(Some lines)
** Start **

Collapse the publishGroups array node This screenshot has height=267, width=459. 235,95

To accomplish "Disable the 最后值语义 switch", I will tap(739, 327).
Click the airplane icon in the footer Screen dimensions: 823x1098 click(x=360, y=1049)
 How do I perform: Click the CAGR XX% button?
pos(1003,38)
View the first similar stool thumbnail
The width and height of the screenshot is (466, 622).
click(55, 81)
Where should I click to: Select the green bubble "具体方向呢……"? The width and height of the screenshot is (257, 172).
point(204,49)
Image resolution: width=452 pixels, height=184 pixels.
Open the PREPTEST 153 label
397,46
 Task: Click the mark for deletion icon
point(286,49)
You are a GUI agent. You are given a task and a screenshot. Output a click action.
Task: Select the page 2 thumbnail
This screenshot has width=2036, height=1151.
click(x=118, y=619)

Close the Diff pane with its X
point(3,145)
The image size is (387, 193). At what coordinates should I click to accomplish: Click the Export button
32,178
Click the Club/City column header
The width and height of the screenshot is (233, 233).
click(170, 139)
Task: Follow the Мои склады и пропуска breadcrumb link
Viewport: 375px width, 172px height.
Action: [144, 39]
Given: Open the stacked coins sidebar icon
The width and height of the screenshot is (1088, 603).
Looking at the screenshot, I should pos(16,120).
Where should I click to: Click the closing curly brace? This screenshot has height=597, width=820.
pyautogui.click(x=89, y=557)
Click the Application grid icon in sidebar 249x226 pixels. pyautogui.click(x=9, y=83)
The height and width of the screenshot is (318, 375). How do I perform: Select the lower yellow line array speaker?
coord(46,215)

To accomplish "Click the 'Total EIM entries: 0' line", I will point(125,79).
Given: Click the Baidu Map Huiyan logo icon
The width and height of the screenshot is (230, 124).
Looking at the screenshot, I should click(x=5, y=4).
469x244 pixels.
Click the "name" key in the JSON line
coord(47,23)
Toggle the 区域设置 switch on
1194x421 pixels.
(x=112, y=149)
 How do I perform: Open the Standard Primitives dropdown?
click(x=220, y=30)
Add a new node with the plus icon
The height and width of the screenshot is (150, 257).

** End **

Requirement: Copy the lines above, starting with the line containing "Close the Diff pane with its X" and going on through the line containing "Action: [144, 39]", requests included. Raise every coordinate in the answers by 113.

Written response:
Close the Diff pane with its X
point(116,258)
The image size is (387, 193). At what coordinates should I click to accomplish: Click the Export button
145,291
Click the Club/City column header
The width and height of the screenshot is (233, 233).
click(283, 252)
Task: Follow the Мои склады и пропуска breadcrumb link
Viewport: 375px width, 172px height.
Action: [257, 152]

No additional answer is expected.